Germany Will Continue to Hedge Its Bets With Russia

Germany Will Continue to Hedge Its Bets With Russia

For most of the twenty-first century, Germany has found itself stuck between a fickle United States and a menacing Russia. Given the prevailing circumstances, the pragmatic course for Germany is to walk a diplomatic tightrope and try to keep both Washington and Moscow happy.  

 

Every year the Levada Center, Russia’s most reliable pollster, publishes a Top Ten list of the country’s friends and enemies. In the 2021 edition, Germany had the singular distinction of being ranked as both a friend and an enemy of Russia. From the German governmental perspective, such Janus-like standing among Russians can be a source of satisfaction, proof that Berlin’s efforts to hedge its geopolitical bets are paying off.

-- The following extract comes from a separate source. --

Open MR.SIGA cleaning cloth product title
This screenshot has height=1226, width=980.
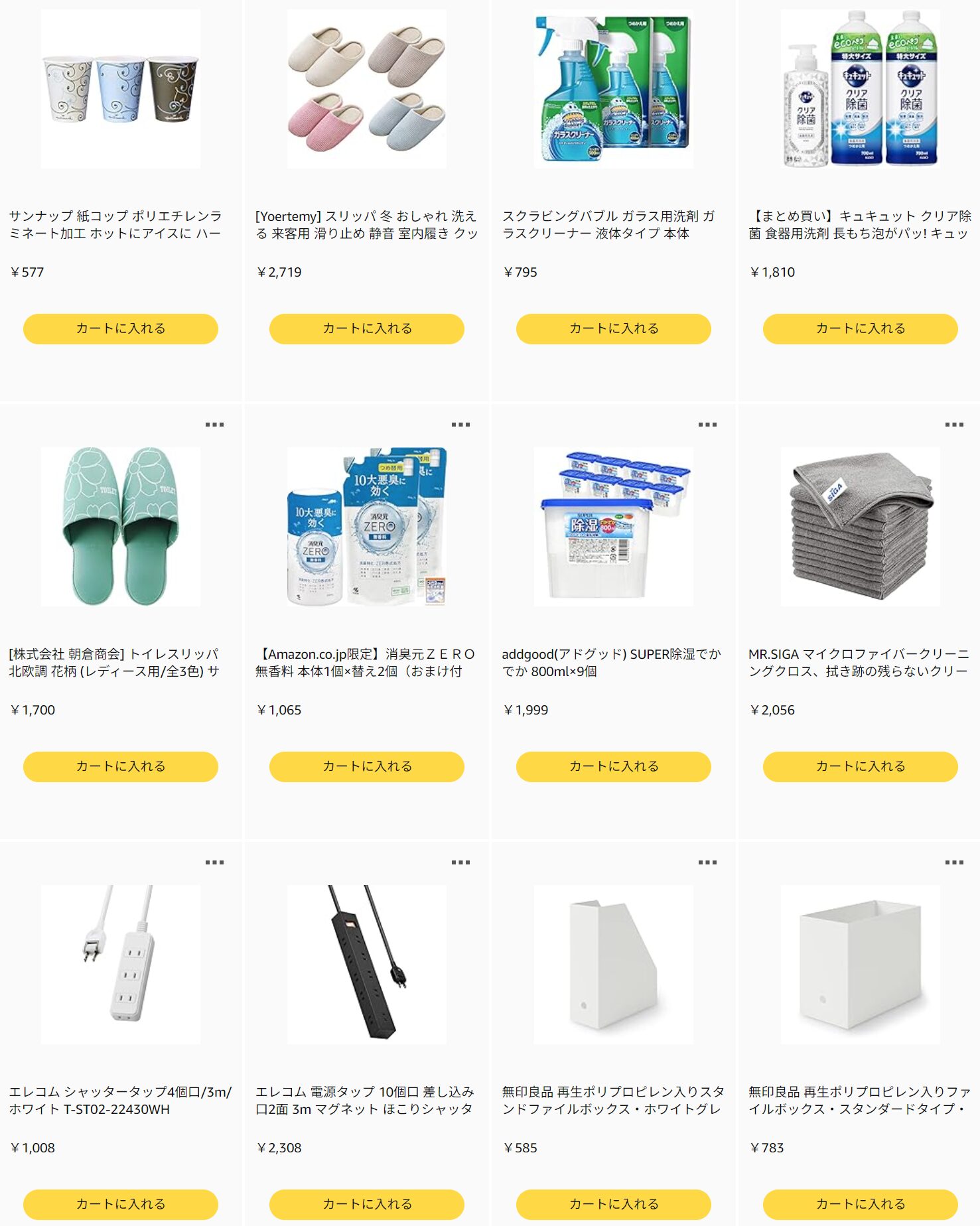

The upcoming federal elections in Germany may well result in a change of government, installing a Green-led coalition and sending the Christian Democrats into opposition. But this fall’s vote is unlikely to alter Germany’s approach towards Russia much. Regardless of the new governing coalition’s composition, pragmatism will continue to rule in Berlin.

 

For most of the twenty-first century, Germany has found itself stuck between a fickle United States and a menacing Russia. Given the prevailing circumstances, the pragmatic course for Germany is to walk a diplomatic tightrope and try to keep both Washington and Moscow happy.  

Germany’s determination to see the Nord Stream 2 natural gas project through to completion is not a reflection of affinity for Russia’s illiberal political model but more a byproduct of concern about the Kremlin’s bullying instincts. Russian leader Vladimir Putin’s penchant for unleashing digital-borne malevolence, or worse, is well documented. Germany is simply ripping a page out of Sun Tzu’s playbook, keeping its friends close and its enemies closer–especially when it can’t count on its biggest friend, the United States, to have its back.

Since the European Union tends to follow Germany’s lead, we can likely expect more muddle from Brussels toward Russia. The EU’s frontline states, in particular, Poland and the Baltics, want to harden the line against Russia. But Germany and France aren’t about to let that happen. At the same time, the EU’s preference for consensus is preventing Germany from offering Russia fresh carrots, such as an EU-Russian summit meeting.  

Berlin’s foreign policy approach will shift only if one of the main external factors changes. Or put another way, Germany will tweak its policy either when the United States again becomes a reliable friend, or when Russia embraces rules-based behavior.

The odds are long that Putin will experience a geopolitical epiphany, start adhering to post-war norms and break the Ukrainian gordian knot that constrains EU-Russian relations.

So if the United States wants Germany to stop hedging, then Washington needs to convince Germany and the rest of the EU that it is a dependable partner, determined to refurbish the pillars of a strong trans-Atlantic partnership and renew its unshakable commitment to multilateralism.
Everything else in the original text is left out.